書名： Mastering PostgreSQL 10
作者名： Hans Jürgen Sch?nig
本章字數： 852字
更新時間： 2021-06-30 19:03:52

Watching VACUUM at work

After this introduction, it is time to see VACUUM in action. I have included this section here because my practical work as a PostgreSQL consultant and supporter (http://postgresql-support.de/) indicates that most people only have a very vague understanding of what happens on the storage side.

To stress this point again, in most cases, VACUUM will not shrink your tables; space is usually not returned to the filesystem.

Here is my example:

CREATE TABLE t_test (id int) WITH (autovacuum_enabled = off); 
INSERT INTO t_test 
   SELECT * FROM generate_series(1, 100000);

The idea is to create a simple table containing 100,000 rows. Note that it is possible to turn autovacuum off for specific tables. Usually, this is not a good idea for most applications. However, there are corner case, where autovacuum_enabled = off makes sense. Just consider a table whose life cycle is very short. It does not make sense to clean out tuples if the developer already knows that the entire table will be dropped within seconds. In data warehousing, this can be the case if you use tables as staging areas.
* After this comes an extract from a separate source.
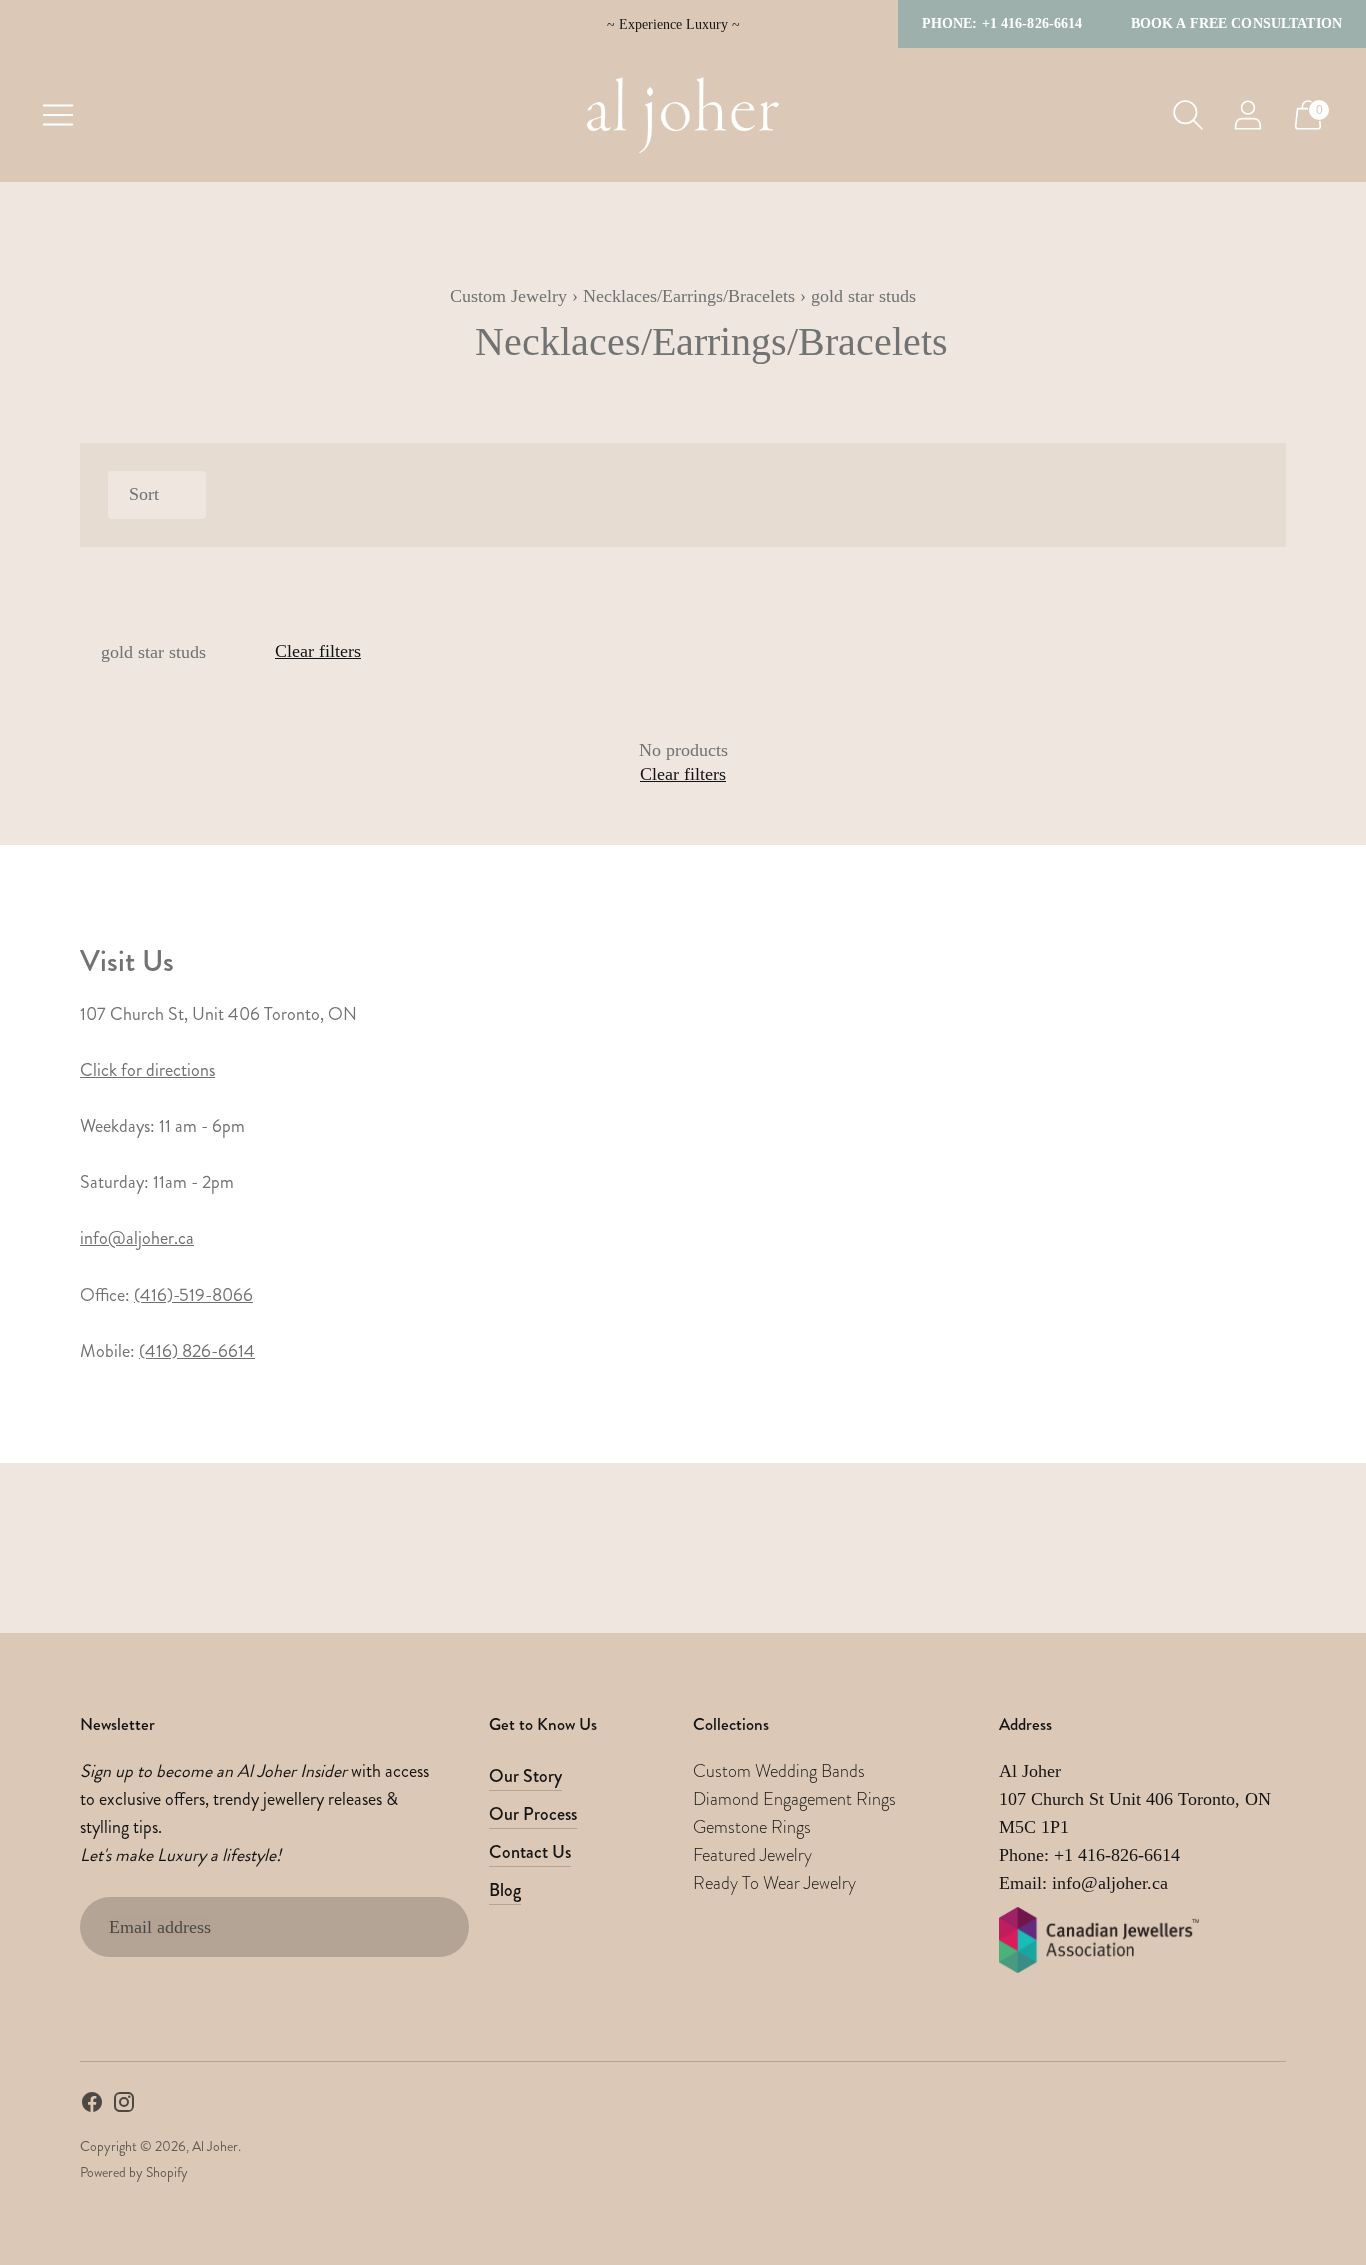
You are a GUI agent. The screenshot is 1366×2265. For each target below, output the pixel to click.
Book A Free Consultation (1236, 23)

VACUUM is turned off in this example to ensure that nothing happens in the background; all you see is triggered by me and not by some process.

First of all, the size of the table is checked:

test=# SELECT pg_size_pretty(pg_relation_size('t_test')); 
pg_size_pretty
----------------
 3544 kB
(1 row)

pg_relation_size returns the size of a table in bytes. pg_size_pretty will take this number and turn it into something human-readable.

Then, all rows in the table will be updated:

test=# UPDATE t_test SET id = id + 1;  
UPDATE 100000

What happens is highly important to understand PostgreSQL; the database engine has to copy all the rows. Why? First of all, we don't know whether the transaction will be successful, so the data cannot be overwritten. The second important aspect is that a concurrent transaction might still be seeing the old version of the data.

The UPDATE operation will copy rows.

Logically, the size of the table will be larger after the change has been made:

test=# SELECT pg_size_pretty(pg_relation_size('t_test'));
 pg_size_pretty 
----------------
 7080 kB
(1 row)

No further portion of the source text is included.